(GIVEN RECORDS begins)
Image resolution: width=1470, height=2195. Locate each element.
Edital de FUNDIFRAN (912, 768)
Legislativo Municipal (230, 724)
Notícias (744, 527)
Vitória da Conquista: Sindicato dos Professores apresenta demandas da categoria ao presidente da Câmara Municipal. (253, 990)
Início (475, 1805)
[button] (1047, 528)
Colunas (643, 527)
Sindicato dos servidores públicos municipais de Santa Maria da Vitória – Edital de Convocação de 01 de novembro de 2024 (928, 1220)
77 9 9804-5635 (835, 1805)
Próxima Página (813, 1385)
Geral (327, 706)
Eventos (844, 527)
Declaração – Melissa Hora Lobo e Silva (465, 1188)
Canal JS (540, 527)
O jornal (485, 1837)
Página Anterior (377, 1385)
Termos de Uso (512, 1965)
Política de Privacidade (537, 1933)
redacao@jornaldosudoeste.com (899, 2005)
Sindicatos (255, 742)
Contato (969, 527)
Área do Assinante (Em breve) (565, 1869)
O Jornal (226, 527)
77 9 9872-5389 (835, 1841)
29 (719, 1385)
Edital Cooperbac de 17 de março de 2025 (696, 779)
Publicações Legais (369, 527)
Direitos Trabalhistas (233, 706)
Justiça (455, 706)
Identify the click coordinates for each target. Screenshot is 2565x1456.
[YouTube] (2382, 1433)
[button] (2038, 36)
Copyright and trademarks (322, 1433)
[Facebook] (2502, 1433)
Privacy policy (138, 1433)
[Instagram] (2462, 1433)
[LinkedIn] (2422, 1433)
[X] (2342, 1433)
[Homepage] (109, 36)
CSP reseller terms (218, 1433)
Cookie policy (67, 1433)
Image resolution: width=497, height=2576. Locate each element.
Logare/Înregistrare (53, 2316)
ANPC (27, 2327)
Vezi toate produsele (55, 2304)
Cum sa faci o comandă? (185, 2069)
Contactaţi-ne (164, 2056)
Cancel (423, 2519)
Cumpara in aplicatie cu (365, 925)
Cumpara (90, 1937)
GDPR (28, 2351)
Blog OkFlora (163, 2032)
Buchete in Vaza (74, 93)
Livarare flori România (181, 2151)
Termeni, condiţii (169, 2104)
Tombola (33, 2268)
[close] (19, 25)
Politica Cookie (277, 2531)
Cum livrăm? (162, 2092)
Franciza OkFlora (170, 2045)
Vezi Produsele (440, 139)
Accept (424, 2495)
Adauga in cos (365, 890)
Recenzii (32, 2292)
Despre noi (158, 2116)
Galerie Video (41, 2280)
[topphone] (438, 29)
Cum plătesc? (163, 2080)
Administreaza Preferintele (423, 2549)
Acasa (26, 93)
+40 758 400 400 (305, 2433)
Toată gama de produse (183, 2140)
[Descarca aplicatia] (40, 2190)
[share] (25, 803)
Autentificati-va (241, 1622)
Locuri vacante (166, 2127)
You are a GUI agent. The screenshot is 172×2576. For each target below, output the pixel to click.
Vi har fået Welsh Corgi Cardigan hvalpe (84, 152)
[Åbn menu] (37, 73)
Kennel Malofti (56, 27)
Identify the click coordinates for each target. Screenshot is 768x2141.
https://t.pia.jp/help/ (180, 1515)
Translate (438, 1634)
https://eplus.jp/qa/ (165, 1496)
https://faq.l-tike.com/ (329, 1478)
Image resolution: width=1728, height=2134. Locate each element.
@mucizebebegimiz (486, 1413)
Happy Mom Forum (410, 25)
(GIVEN RECORDS ends)
ASSIGNMENT: For this task, write out exactly the lines of the entries above, starting at the line with "Página Anterior (377, 1385)" and ending at the line with "77 9 9872-5389 (835, 1841)", both included, and no others.

OUTPUT OF THE TASK:
Página Anterior (377, 1385)
Termos de Uso (512, 1965)
Política de Privacidade (537, 1933)
redacao@jornaldosudoeste.com (899, 2005)
Sindicatos (255, 742)
Contato (969, 527)
Área do Assinante (Em breve) (565, 1869)
O Jornal (226, 527)
77 9 9872-5389 (835, 1841)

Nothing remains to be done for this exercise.